→ **Extrait fourni**
———
22 octobre 2014
Cour d'appel de Paris
RG n° 14/00806

Pôle 6 - Chambre 9

Texte de la décision

RÉPUBLIQUE FRANÇAISE

AU NOM DU PEUPLE FRANÇAIS





COUR D'APPEL DE PARIS

Pôle 6 - Chambre 9



ARRÊT DU 22 Octobre 2014



(n° 10, 5 pages)



Numéro d'inscription au répertoire général : S 14/00806



Décision déférée à la cour : jugement rendu le 23 septembre 2013 par le conseil de prud'hommes - RG n° 12/04113



APPELANT

Monsieur [R] [F]

[Adresse 2]

[Localité 2]

représenté par Me Sarahda MUSTAPHA, avocate au barreau de PARIS, D2182 lors de l'audience du 17 septembre 2014



INTIMÉES

S.A.R.L. CITWELL

[Adresse 1]

[Localité 1]

représentée par Me Sylvain PAPELOUX aux audiences des 15 et 17 septembre 2014



S.A.S. CITWELL CONSULTING

[Adresse 1]

[Localité 1]

représentée par Me Sylvain PAPELOUX aux audiences des 15 et 17 septembre 2014





COMPOSITION DE LA COUR :



L'affaire a été débattue les 15 et 17 septembre 2014, en audience publique, devant la cour composée de :



Madame Christine ROSTAND, présidente

Monsieur Benoît HOLLEAUX, conseiller

Madame Aline BATOZ, vice présidente placée faisant fonction de conseillère par ordonnance du Premier Président en date du 02 septembre 2014



qui en ont délibéré



GREFFIÈRE : Madame Corinne de SAINTE MARÉVILLE, lors des débats





ARRÊT :



- contradictoire

- prononcé par mise à disposition au greffe de la cour, les parties en ayant été préalablement avisées dans les conditions prévues au deuxième alinéa de l'article 450 du code de procédure civile.

- signé par Madame Christine ROSTAND, présidente et par Madame Marion AUGER, greffière à laquelle la minute de la décision a été remise par le magistrat signataire.















M. [F] a collaboré avec la société Citwell à compter de l'automne 2004, avant d'accéder au statut d'associé de cette société au mois de mars 2006.
———
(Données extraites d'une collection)

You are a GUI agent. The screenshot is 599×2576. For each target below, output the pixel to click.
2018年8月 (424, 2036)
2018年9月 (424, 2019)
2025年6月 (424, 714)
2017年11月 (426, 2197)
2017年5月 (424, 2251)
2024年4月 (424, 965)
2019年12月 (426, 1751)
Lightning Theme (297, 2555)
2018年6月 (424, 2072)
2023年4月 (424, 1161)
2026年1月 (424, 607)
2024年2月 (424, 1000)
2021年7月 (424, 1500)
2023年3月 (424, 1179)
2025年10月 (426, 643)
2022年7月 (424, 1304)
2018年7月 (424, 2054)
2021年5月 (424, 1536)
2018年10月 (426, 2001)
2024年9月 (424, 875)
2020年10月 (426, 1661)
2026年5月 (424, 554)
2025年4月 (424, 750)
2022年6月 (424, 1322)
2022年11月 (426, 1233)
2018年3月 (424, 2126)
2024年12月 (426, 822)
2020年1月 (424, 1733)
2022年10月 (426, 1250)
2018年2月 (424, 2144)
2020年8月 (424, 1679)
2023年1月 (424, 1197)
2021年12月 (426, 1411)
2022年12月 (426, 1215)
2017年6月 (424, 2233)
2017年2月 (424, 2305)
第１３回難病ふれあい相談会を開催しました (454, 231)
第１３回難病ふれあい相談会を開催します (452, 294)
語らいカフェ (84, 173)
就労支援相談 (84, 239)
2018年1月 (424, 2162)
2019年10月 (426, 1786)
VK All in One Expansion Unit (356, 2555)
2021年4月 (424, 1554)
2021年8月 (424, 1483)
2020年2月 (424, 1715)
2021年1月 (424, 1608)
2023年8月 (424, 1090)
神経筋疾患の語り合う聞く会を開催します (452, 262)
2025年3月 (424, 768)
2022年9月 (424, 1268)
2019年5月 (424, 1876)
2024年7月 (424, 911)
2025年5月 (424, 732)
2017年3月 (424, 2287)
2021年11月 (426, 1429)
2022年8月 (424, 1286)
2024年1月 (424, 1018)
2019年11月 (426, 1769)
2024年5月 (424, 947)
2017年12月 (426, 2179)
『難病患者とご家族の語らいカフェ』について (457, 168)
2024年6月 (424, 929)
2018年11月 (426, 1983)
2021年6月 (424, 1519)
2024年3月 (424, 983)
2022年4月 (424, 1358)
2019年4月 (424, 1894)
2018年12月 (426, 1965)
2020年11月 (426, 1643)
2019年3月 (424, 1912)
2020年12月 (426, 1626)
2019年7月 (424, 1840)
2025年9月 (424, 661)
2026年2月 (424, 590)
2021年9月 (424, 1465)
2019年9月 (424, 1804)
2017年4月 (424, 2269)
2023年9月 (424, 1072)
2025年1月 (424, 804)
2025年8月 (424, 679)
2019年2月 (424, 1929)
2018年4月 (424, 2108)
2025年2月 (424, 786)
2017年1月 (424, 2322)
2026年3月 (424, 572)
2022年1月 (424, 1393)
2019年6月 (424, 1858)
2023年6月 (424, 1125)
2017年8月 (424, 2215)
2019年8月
———
→ **Travail demandé**
• a. D'après l'arrêt, sur quel fondement Madame Aline BATOZ, vice-présidente placée, siège-t-elle comme conseillère dans la composition de la cour ? Répondez en une à trois phrases.
• b. Indiquez si chacun des énoncés suivants concorde avec l'arrêt, en répondant par oui ou par non et en citant les mots décisifs du texte : (i) l'affaire a été débattue en audience publique les 15 et 17 septembre 2014 ; (ii) la S.A.R.L. CITWELL était représentée par Me Sarahda MUSTAPHA ; (iii) M. [F] est devenu associé de la société Citwell dès l'automne 2004.
• c. Poursuivez l'arrêt de la cour d'appel concernant M. [F] et les sociétés Citwell à partir de sa dernière phrase.
Les lignes n'interviennent en rien dans ce travail.

→ **Réponses**
• a. Madame Aline BATOZ exerce les fonctions de conseillère en vertu d'une ordonnance du Premier Président. Cette ordonnance est datée du 02 septembre 2014.

• b.
(i) Oui : « L'affaire a été débattue les 15 et 17 septembre 2014, en audience publique ».
(ii) Non : « S.A.R.L. CITWELL » est « représentée par Me Sylvain PAPELOUX aux audiences des 15 et 17 septembre 2014 ».
(iii) Non : il a collaboré avec elle « à compter de l'automne 2004, avant d'accéder au statut d'associé de cette société au mois de mars 2006 ».

• c.
Sollicitant la qualification de sa relation de travail avec la société Citwell en contrat à durée indéterminée, ainsi que des indemnités de rupture et des dommages et intérêts pour travail dissimulé, M. [F] a saisi le 11 avril 2012 le conseil de prud'hommes de Paris qui, par jugement en date du 23 septembre 2013, l'a débouté de l'ensemble de ses demandes.



M. [F] a régulièrement relevé appel de ce jugement le 22 janvier 2014.



Par exploit d'huissier en date du 16 avril 2014, M. [F] a assigné en intervention forcée la société Citwell Consulting.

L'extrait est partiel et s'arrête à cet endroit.